For months people had been telling me the Internet was full of students passing work around and encouraging others to plagiarise it. The stories always came from teachers who view the Web as an intellectual black death. I looked in vain. It’s all a myth, I told myself. Then, searching for something else, I stumbled across the following invitation to cheat in the middle of the site of one of the most prestigious British Internet providers.

What is to stop anyone else downloading this student’s essay on capital punishment and submitting it as their own? And is what this particular student is doing wrong?

While he is kindly sharing his work with everyone on the Internet, he prefaces the whole thing with a health warning rather like those people who sell hemp seed and warn you that it is illegal to germinate them.

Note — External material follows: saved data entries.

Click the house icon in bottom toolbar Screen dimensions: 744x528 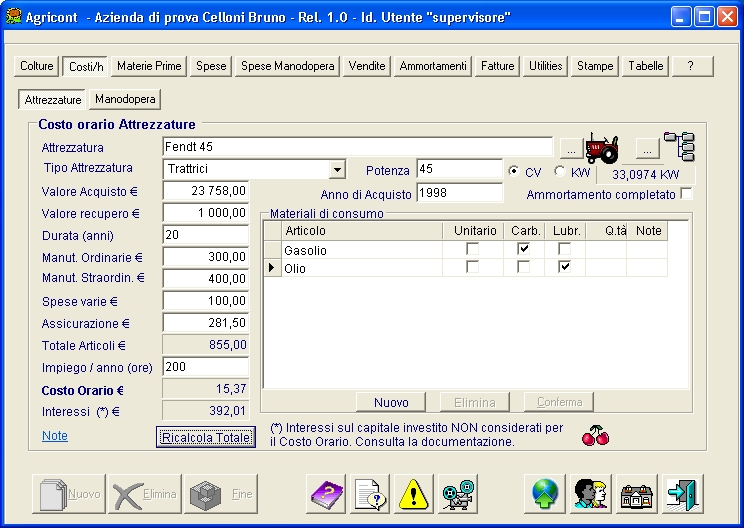pos(637,493)
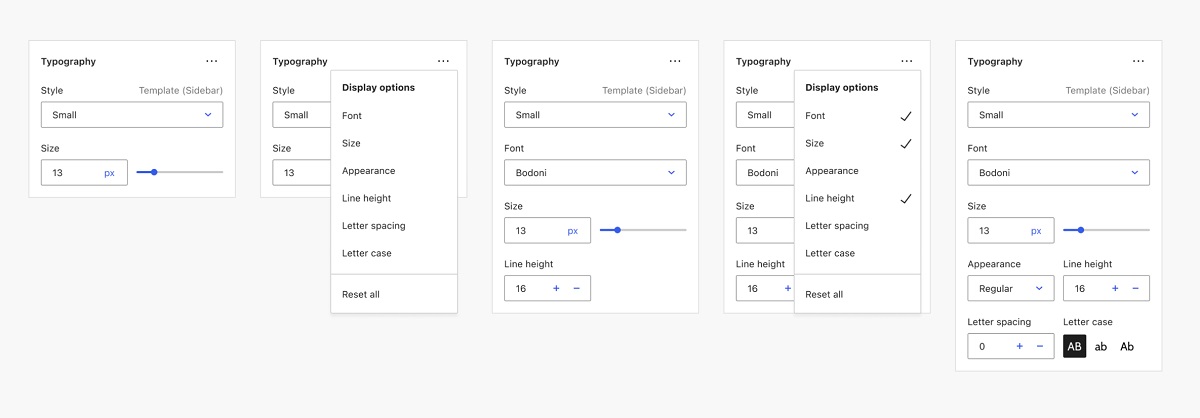Open options ellipsis in the rightmost Typography panel
The height and width of the screenshot is (418, 1200).
point(1138,61)
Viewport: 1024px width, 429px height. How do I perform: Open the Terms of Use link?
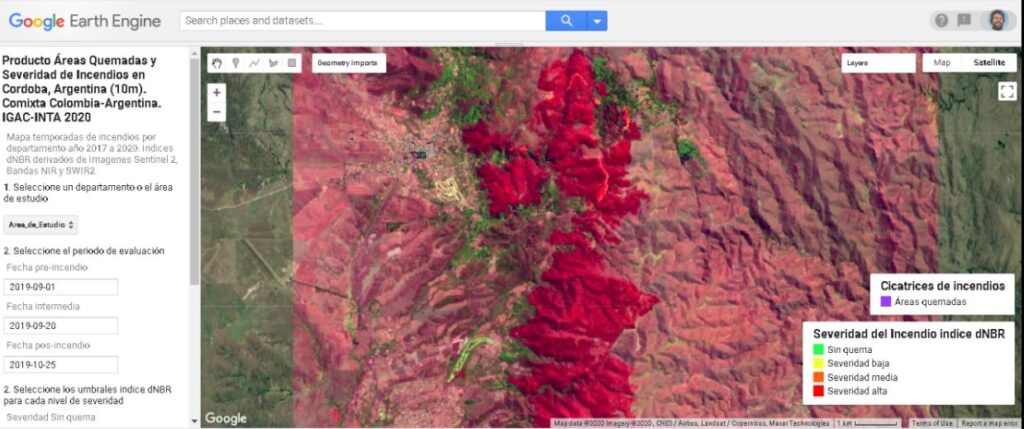[x=932, y=423]
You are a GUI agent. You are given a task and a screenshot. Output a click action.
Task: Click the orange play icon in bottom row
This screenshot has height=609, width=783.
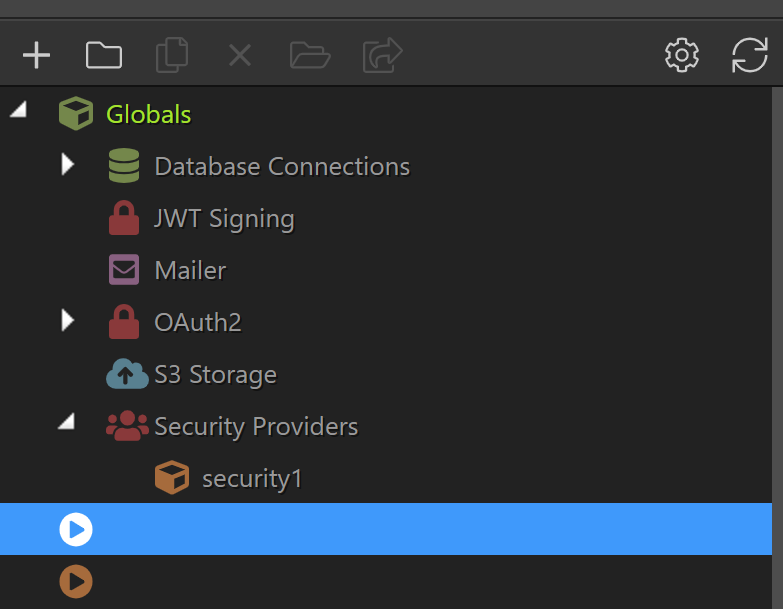click(x=76, y=582)
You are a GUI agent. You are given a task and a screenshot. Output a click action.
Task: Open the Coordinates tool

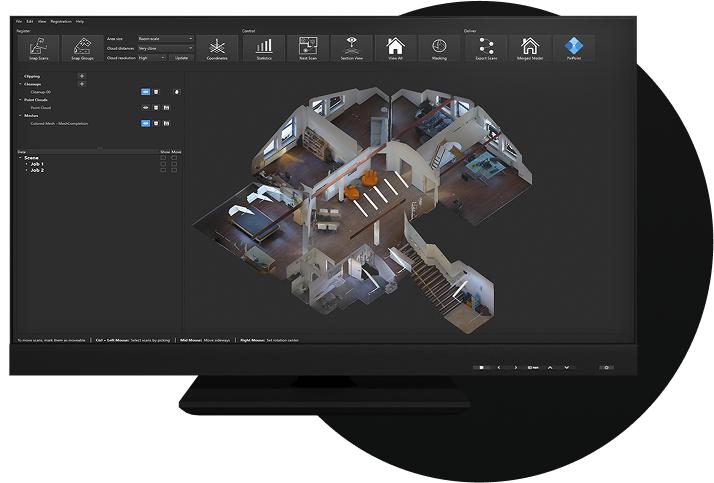click(x=217, y=48)
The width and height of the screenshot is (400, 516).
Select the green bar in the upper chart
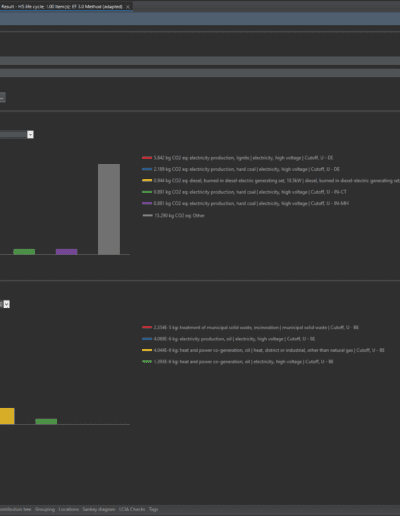[24, 252]
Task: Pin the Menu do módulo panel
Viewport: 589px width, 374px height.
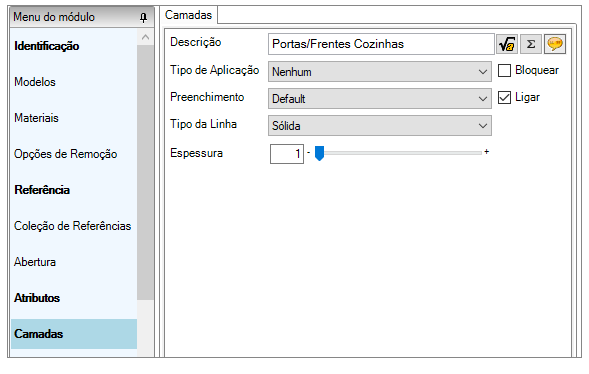Action: (x=143, y=17)
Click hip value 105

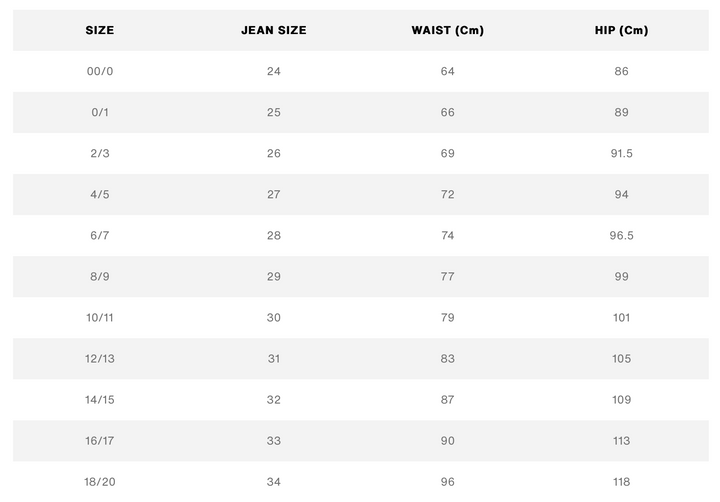(621, 359)
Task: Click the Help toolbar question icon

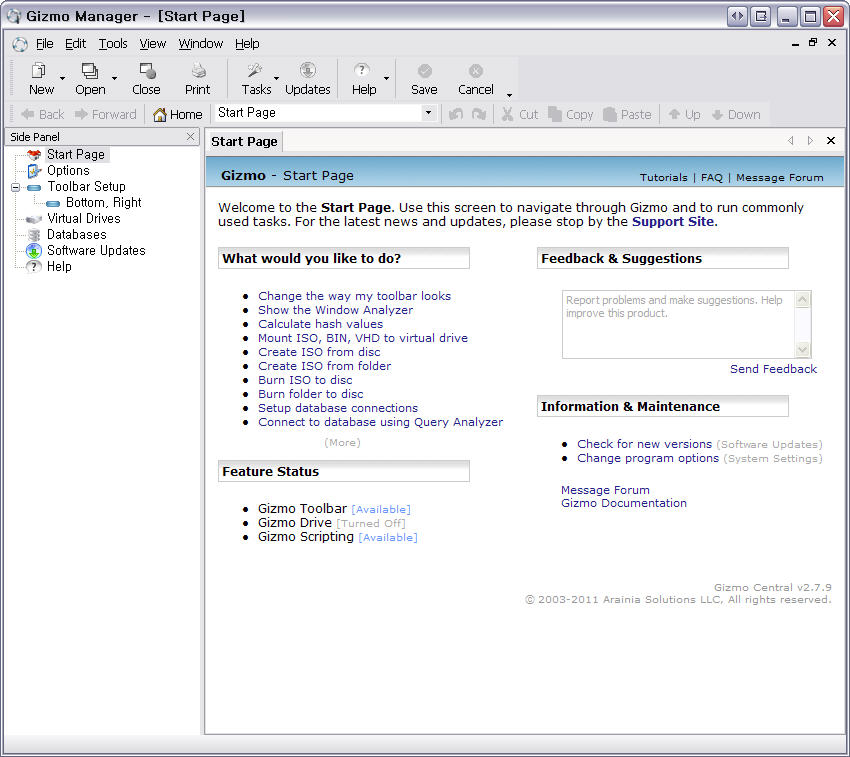Action: pyautogui.click(x=362, y=71)
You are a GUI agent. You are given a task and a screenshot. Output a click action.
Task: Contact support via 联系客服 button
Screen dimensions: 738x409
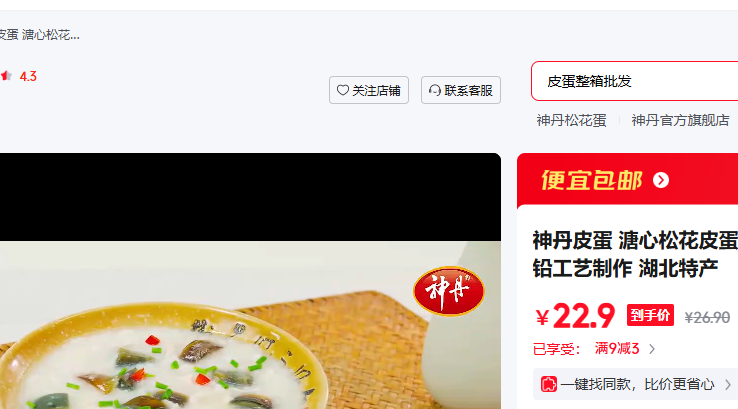(x=461, y=90)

Despite the fears raised in the popular press, his action isn’t wrong. The trouble is that we are still using the rules of the paper-based society rather than those of the digital society. If someone lifts an essay from the web and submits it as it is, then there is an intention to deceive. If it is used as a basis for improvisations on the theme of capital punishment, then it isn’t. The trouble is that in most classrooms these questions are not discussed, and outside the classroom a whole universe of documents of all types is growing daily.

It really started with CD-Rom. Students grew used to finding an essay on Byron in the encyclopaedia, printing it out and submitting it as their own. They didn’t even have to read it. Now, on the Internet, there is a vast jungle of texts and ideas ranging from the profound to the trivial, from the exalted to the debased. Most words now produced are created for an electronic medium. Virtually every important text is available somewhere, either on the Internet or on CD-Rom. Newspapers create web editions every day, writers publish their work directly on the Web, large archives on every subject are there for us - if we can find them. There is a whole “docuverse” out there. We have to learn how to use it.

hy do we worry about copying? Teachers are the people, intellectual jackdaws, who have pieced together a matrix of knowledge: an idea here, a philosophy there, a quote over there, synthesised until they think that it is theirs. How many of us wielding our highlighter pens, smearing words with yellow, copying out footnotes, have had an original thought in our lives? Why should we be so resentful that what we did in libraries, can now be done electronically? It’s not copying that is the sin but how we copy.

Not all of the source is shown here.